*** Begin section ***

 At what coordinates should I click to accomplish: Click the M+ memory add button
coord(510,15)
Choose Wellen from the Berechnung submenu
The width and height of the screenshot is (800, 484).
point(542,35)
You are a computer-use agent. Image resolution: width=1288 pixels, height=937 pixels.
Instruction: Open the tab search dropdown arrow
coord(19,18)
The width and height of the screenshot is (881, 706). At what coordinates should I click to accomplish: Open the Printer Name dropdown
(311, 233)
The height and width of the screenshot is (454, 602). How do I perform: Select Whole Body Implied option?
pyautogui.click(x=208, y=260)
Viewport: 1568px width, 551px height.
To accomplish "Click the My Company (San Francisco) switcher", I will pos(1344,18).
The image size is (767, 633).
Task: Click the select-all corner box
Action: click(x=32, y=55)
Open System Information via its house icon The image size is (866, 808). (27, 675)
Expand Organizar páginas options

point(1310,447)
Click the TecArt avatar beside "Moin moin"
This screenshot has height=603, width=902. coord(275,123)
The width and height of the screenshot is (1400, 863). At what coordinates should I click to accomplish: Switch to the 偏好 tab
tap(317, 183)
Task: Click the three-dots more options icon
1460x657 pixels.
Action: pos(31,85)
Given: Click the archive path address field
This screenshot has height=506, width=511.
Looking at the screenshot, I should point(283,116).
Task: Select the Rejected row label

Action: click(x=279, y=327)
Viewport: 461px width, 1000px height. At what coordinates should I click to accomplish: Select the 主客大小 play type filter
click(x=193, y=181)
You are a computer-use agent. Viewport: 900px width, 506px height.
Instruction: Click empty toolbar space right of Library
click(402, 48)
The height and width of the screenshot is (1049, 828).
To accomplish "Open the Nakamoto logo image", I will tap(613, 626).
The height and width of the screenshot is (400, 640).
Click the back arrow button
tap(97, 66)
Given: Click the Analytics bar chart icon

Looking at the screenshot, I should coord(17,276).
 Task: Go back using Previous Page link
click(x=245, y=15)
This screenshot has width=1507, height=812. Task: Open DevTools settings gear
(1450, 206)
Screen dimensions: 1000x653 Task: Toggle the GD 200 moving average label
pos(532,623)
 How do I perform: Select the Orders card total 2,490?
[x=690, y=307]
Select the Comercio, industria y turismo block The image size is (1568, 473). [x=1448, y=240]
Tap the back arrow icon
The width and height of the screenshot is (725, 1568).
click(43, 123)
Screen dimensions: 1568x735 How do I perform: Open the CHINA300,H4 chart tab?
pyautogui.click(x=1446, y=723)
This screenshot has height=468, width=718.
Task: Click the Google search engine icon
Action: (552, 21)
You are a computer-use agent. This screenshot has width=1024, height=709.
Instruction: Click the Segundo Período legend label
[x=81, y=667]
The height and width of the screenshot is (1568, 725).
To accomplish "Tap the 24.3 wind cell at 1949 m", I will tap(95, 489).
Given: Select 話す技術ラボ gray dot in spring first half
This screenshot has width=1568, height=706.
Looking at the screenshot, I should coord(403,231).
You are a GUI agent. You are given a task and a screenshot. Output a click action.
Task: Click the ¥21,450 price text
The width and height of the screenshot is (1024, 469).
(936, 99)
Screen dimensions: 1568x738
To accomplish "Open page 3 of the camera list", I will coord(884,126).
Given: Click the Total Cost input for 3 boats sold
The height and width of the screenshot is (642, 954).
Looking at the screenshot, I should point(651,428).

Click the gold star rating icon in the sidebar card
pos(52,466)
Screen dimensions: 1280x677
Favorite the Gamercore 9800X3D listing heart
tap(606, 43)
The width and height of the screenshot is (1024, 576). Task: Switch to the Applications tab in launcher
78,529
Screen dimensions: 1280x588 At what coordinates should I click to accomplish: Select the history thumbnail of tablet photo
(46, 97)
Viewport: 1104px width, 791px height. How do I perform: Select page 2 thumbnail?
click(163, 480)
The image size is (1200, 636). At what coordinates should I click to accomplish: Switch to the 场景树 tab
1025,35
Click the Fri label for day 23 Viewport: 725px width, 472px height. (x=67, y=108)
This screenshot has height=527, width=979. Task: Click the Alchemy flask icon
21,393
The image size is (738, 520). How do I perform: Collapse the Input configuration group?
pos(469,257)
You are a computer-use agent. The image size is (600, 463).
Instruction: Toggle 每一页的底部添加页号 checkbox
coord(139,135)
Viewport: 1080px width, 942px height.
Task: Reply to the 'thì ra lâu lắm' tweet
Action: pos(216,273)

*** End section ***

> [What you need to do]:
Only lines holding the word "computer" are wanted; copy each one from the listing.

> [Response box]:
You are a computer-use agent. Image resolution: width=1288 pixels, height=937 pixels.
You are a computer-use agent. Viewport: 900px width, 506px height.
You are a computer-use agent. This screenshot has width=1024, height=709.
You are a computer-use agent. The image size is (600, 463).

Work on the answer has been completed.